→ **Problem details**
Below are records. Find each line in them that holds the word "will" and copy it.

[Excerpts from a dataset]
== == ==

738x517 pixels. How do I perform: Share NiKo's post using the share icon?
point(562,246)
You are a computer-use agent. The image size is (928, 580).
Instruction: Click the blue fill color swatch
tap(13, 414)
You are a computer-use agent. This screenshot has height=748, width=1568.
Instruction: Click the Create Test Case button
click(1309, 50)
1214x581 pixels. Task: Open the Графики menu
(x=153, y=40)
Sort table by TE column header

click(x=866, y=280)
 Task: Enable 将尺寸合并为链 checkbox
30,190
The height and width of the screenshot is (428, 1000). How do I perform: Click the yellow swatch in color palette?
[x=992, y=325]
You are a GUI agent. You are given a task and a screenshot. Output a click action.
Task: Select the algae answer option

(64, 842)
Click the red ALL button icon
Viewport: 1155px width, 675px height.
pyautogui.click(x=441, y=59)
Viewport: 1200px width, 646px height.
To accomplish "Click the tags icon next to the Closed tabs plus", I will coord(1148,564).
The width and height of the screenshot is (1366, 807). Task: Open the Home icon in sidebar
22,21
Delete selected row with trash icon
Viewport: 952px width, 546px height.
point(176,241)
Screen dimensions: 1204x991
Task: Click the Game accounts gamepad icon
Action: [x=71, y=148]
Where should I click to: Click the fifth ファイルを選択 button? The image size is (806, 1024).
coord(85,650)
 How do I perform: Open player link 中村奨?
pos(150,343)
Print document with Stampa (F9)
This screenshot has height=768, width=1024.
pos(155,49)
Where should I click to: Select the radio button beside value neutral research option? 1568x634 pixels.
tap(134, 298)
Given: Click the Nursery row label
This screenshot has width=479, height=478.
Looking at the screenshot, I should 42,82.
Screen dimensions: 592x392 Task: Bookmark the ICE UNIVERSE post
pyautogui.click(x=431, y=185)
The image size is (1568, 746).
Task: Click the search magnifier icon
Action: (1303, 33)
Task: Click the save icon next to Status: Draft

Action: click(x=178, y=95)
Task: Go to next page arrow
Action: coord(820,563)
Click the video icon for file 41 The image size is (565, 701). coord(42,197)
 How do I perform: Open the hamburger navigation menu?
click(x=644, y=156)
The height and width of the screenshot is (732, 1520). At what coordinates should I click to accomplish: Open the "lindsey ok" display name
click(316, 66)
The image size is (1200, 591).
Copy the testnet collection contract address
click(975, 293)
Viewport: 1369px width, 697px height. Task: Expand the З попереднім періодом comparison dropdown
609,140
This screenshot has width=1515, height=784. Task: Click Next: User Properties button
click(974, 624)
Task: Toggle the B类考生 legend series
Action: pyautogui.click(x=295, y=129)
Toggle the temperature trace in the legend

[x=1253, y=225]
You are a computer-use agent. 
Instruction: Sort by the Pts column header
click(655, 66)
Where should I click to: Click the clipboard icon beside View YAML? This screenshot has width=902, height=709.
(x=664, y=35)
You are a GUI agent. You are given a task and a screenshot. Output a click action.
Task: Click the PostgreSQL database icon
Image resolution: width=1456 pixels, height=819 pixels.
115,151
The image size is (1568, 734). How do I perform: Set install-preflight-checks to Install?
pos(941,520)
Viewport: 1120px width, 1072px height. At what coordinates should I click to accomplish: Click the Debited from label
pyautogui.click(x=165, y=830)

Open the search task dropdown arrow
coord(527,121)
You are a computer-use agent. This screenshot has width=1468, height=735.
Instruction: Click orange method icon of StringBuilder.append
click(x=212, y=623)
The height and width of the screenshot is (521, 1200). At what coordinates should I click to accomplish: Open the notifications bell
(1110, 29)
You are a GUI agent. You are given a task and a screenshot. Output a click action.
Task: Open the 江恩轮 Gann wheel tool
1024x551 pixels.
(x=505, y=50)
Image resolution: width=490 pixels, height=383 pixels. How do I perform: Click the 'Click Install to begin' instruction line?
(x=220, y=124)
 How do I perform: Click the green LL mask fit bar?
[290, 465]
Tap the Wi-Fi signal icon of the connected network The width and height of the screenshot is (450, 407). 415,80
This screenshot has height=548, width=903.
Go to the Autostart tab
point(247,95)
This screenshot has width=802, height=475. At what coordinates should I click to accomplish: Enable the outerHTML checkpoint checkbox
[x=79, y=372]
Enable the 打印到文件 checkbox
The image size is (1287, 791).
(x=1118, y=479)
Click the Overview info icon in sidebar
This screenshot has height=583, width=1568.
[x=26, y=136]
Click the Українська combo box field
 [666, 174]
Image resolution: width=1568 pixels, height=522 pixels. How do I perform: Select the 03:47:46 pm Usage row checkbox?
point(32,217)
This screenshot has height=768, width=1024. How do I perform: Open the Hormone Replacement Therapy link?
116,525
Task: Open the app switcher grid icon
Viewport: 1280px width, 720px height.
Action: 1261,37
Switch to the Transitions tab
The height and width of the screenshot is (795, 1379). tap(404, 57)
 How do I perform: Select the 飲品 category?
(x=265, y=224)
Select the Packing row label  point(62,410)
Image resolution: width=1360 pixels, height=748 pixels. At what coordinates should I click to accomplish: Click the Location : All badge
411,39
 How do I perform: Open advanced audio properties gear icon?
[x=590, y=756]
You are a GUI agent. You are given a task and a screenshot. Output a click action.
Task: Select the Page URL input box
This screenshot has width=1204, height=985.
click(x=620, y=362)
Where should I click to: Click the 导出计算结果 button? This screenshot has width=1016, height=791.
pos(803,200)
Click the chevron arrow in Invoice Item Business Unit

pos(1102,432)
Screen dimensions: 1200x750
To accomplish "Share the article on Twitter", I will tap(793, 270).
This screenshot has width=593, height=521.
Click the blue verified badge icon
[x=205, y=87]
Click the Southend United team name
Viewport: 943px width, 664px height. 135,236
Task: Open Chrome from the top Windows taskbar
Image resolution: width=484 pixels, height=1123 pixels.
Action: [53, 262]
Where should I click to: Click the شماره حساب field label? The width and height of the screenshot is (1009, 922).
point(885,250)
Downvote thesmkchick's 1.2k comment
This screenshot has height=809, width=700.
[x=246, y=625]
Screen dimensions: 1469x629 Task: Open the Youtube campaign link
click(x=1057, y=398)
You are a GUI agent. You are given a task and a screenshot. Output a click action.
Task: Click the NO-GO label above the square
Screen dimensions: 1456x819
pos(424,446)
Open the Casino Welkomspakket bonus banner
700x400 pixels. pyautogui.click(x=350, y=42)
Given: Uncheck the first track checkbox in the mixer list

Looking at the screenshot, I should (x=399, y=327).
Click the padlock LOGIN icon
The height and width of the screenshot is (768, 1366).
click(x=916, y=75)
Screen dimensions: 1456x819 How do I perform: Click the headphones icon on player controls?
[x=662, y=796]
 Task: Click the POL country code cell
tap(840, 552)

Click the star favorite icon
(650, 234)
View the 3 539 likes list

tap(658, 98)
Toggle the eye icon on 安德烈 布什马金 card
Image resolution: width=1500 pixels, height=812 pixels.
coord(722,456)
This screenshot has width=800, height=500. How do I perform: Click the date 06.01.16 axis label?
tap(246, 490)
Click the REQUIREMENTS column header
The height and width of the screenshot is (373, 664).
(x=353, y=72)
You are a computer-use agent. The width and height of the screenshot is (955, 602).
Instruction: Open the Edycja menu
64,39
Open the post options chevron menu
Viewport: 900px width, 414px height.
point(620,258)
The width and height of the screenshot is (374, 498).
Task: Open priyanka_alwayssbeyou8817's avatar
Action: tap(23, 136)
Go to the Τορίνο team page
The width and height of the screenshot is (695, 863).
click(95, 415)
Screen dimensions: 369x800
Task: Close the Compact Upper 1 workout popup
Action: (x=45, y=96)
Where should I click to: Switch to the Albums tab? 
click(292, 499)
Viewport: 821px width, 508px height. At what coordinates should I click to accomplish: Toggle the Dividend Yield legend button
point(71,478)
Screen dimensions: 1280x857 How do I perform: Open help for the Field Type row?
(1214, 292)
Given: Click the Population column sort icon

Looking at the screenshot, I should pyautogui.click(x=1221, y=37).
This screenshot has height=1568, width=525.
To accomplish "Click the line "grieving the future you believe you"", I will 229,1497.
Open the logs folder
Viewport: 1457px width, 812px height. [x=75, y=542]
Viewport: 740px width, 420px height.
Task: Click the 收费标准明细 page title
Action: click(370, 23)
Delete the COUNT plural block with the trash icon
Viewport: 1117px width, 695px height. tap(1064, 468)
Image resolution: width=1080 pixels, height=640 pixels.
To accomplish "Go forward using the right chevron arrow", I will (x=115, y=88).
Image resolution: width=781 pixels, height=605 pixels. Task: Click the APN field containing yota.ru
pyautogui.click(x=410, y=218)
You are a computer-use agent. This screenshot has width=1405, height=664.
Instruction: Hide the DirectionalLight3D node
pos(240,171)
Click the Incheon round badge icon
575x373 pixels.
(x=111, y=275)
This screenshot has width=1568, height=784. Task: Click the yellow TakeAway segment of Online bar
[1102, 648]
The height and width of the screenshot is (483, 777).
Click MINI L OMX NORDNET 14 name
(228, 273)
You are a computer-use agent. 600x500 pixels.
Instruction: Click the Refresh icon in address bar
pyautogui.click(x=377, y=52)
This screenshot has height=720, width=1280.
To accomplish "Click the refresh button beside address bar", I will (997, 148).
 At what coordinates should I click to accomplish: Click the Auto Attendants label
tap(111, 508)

== == ==

→ **Task result**
To accomplish "Click the tags icon next to the Closed tabs plus", I will coord(1148,564).
To accomplish "Share the article on Twitter", I will tap(793, 270).
To accomplish "Click the line "grieving the future you believe you"", I will 229,1497.
To accomplish "Go forward using the right chevron arrow", I will (x=115, y=88).
To accomplish "Click the refresh button beside address bar", I will (997, 148).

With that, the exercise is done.